2.關於收受有貸款的房屋受賄犯罪的形態認定。行賄的房屋附帶有貸款的情況,對受賄犯罪的犯罪形態是否產生實質性影響,司法實踐中存在不同認識。有一種觀點認為,鑑於房屋帶有貸款,客觀上存在行賄人不按期償還貸款的可能,銀行隨時有權收回房屋,因此宜認定為犯罪未遂。客觀評價,房屋有貸款的確會影響到房屋收受人對房屋的處置。譬如,在買賣房屋時,賣家需要負責清償未償還部分的貸款;在行使房屋抵押權時,由於房屋有貸款已被銀行抵押,其抵押權的行使可能存在客觀難度(當然在房屋市場向上的趨勢下則相對較易行使抵押權),等等。

但是,需要明確的是,房屋有無貸款並不影響對受賄犯罪形態的認定,房屋作為客觀存在的物品,既可以被主觀感知,也可以被客觀佔有、使用、處置,因此仍然應當以受賄人實際控制房屋作為判斷標準,受賄人收受了房屋即實現了控制,受賄犯罪行為即已經完成。房屋存在貸款,其背後系行賄人、房產公司及貸款銀行之間的民事法律關係,而受賄人收受行賄人給予的附帶有貸款的房屋,因其具有刑事違法性理應受到刑法的制裁,不能將性質完全不同的兩個法律關係混為一談。如果因為房屋附帶貸款而延遲對犯罪既遂的時間結點判斷,將不當拉長受賄犯罪未完成形態存續的時間,以至得出只要貸款一日未還清,受賄人即沒有完全收受房屋的法律認識結論,哪怕受賄人已經居住、出租乃至變賣該房屋,如此進行刑事法律評價顯然有悖事實與常理。
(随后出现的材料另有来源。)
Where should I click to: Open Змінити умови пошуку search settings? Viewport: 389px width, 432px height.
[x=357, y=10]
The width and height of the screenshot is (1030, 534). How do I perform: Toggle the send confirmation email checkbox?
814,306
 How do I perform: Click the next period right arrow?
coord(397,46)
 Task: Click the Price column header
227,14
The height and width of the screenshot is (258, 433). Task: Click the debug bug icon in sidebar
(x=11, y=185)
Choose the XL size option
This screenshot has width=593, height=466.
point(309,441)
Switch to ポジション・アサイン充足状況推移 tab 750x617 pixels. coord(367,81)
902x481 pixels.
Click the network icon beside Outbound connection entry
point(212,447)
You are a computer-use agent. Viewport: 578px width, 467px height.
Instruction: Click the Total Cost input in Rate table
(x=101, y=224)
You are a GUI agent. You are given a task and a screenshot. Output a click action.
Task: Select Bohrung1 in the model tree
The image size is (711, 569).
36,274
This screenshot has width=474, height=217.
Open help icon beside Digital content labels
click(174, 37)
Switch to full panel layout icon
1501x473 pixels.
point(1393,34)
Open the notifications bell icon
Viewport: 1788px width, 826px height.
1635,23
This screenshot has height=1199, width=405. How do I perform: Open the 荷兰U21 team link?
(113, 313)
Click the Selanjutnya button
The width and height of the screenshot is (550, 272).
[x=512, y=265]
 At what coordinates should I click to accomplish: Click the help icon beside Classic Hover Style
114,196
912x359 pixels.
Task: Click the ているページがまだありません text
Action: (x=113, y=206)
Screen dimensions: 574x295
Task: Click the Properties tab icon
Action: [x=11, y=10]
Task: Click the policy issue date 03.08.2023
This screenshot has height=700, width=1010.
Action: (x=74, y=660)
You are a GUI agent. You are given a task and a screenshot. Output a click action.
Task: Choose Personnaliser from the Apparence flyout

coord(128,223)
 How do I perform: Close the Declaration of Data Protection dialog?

3.關於收受有貸款的房屋受賄犯罪的數額認定。一種觀點認為,受賄人收受有貸款的房屋,如果系由行賄人負責償還貸款,在案發前貸款尚未還清的,在認定受賄犯罪數額時,應當扣除未償還的貸款金額,僅認定行賄人已支付的房款和已償還的貸款金額。例如,石某為感謝吳某某對其業務的支持,以按揭貸款方式購買了一套房屋送給吳某某,石某支付了首付款並負責還貸,受賄已經成立,但具體數額應按案發前石某已經支付的首付款、歸還的貸款總額來認定。另一種觀點認為,只要行賄人承擔還款義務的,房屋有無貸款不影響對受賄犯罪金額的認定。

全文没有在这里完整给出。